課題文:
※

文学作品には庭の美しい描写が数多くあります。庭の詩的な美しさにうっとりしたり、庭を舞台にしたストーリーの展開にハラハラしたり、笑ったり、悲しんだりした経験をお持ちの方はおおぜいおられるでしょう。
とりわけ児童文学には庭が重要な役割を占めている作品が多いのではないでしょうか。
.
『秘密の花園』、著:フランシス・H・バーネット/Frances Hodgson Burnet、訳:土屋京子、光文社、1911年
数多くの翻訳があり、幾度もTVや映画化されています。プロットはあらかた分かっているし、子供のころ映画を見た記憶はあるのですが、読んだのはここでご紹介している最新訳が出版されてからです。
インドでわがままいっぱいに育ったメアリは孤児となってしまい、父母の故国イギリスの叔父のもとへ送られてきます。
「十人が十人、こんなかわいげのない子供は見たことがないと言った…」

※

データ抜粋:
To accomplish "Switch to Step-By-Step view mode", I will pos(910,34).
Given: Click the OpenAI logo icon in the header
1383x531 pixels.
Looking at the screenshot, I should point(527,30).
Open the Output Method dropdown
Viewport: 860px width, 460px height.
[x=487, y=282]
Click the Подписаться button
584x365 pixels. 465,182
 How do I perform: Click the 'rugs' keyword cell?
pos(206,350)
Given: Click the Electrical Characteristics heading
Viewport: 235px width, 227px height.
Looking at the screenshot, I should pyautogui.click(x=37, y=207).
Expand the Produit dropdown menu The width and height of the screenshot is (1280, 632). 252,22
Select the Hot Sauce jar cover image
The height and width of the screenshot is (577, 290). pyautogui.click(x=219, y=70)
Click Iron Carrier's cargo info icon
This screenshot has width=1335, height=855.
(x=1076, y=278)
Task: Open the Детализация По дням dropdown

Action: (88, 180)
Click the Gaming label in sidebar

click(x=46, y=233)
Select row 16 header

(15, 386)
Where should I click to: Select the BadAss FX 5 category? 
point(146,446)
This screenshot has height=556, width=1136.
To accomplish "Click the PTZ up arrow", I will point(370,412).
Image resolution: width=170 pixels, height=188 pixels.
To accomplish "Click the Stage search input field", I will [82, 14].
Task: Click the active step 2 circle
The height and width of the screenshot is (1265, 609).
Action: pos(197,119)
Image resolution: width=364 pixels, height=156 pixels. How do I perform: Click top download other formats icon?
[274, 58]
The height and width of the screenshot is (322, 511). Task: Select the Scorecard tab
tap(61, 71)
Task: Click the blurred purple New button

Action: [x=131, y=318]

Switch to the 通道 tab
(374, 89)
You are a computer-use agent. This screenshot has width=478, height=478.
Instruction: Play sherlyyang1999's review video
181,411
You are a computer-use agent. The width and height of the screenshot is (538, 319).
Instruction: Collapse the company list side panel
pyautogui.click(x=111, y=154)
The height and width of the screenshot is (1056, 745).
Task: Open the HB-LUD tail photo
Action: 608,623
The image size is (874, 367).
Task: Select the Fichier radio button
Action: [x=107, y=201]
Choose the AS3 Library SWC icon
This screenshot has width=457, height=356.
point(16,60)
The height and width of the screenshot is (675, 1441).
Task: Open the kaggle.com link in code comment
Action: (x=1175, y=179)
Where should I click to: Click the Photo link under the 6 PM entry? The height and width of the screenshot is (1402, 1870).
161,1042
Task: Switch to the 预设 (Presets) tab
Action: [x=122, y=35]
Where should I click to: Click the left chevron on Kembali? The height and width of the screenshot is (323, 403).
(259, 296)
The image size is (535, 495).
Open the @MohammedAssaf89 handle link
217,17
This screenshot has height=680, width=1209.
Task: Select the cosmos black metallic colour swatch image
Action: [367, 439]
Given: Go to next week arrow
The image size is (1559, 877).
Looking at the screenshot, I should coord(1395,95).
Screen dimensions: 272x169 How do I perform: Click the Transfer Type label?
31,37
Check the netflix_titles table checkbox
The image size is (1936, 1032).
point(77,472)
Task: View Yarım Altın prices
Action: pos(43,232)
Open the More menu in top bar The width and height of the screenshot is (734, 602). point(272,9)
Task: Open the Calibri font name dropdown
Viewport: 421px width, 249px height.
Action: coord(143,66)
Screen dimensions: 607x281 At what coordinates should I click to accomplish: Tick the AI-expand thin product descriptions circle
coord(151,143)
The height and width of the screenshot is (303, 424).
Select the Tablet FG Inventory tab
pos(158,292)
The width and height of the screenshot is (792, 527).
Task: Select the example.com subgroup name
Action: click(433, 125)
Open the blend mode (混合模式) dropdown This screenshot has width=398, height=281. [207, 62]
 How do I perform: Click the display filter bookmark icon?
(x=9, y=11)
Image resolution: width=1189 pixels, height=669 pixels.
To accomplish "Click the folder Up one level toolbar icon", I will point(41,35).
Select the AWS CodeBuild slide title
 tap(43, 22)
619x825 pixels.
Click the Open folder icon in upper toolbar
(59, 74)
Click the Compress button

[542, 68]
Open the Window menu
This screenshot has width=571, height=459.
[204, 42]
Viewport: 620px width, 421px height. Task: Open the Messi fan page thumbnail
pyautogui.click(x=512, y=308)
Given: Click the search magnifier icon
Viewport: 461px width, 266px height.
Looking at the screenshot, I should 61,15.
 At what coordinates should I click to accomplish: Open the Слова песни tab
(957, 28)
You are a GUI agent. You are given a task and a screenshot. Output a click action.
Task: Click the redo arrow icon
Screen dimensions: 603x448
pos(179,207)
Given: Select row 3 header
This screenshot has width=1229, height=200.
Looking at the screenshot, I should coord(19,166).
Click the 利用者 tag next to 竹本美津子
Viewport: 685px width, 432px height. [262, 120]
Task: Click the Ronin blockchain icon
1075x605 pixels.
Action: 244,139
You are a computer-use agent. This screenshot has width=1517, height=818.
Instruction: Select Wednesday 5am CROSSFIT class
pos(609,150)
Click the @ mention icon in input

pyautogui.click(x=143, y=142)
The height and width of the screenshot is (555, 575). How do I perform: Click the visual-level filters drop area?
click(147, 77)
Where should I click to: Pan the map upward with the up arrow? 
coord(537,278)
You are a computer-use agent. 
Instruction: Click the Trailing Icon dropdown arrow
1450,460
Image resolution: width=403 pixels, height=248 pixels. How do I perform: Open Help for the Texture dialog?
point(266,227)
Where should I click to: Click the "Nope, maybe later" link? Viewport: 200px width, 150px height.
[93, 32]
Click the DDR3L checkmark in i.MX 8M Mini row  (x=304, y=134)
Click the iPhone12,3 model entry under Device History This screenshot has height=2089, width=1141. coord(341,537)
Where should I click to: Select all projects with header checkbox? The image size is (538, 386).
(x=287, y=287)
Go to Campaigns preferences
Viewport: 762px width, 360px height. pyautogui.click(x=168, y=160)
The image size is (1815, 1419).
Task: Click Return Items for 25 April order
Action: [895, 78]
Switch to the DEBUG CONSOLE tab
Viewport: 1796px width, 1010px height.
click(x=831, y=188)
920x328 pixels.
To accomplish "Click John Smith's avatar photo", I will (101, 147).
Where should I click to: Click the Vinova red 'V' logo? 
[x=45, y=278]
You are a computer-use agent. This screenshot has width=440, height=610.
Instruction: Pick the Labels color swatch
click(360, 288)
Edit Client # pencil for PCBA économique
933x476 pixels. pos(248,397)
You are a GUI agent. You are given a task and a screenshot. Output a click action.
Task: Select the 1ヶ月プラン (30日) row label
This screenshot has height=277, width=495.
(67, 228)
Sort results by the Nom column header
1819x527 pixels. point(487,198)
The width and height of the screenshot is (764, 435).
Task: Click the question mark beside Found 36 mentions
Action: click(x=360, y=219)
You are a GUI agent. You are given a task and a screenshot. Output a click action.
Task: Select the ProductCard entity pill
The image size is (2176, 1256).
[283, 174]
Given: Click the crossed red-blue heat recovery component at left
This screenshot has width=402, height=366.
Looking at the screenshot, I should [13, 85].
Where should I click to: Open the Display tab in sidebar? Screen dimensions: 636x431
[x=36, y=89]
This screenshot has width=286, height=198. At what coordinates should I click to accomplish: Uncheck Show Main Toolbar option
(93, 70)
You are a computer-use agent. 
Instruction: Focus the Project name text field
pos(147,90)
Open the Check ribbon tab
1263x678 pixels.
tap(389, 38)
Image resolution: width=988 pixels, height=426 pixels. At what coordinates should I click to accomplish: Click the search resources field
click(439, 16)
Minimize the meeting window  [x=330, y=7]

※

記述問題: 課題文の「とりわけ児童文学には庭が重要な役割を占めている作品が多いのではないでしょうか。」から「叔父のもとへ送られてきます。」までを、一字も変えずに書き写してください。 データは課題文とは別の資料である。

解答:
とりわけ児童文学には庭が重要な役割を占めている作品が多いのではないでしょうか。
.
『秘密の花園』、著:フランシス・H・バーネット/Frances Hodgson Burnet、訳:土屋京子、光文社、1911年
数多くの翻訳があり、幾度もTVや映画化されています。プロットはあらかた分かっているし、子供のころ映画を見た記憶はあるのですが、読んだのはここでご紹介している最新訳が出版されてからです。
インドでわがままいっぱいに育ったメアリは孤児となってしまい、父母の故国イギリスの叔父のもとへ送られてきます。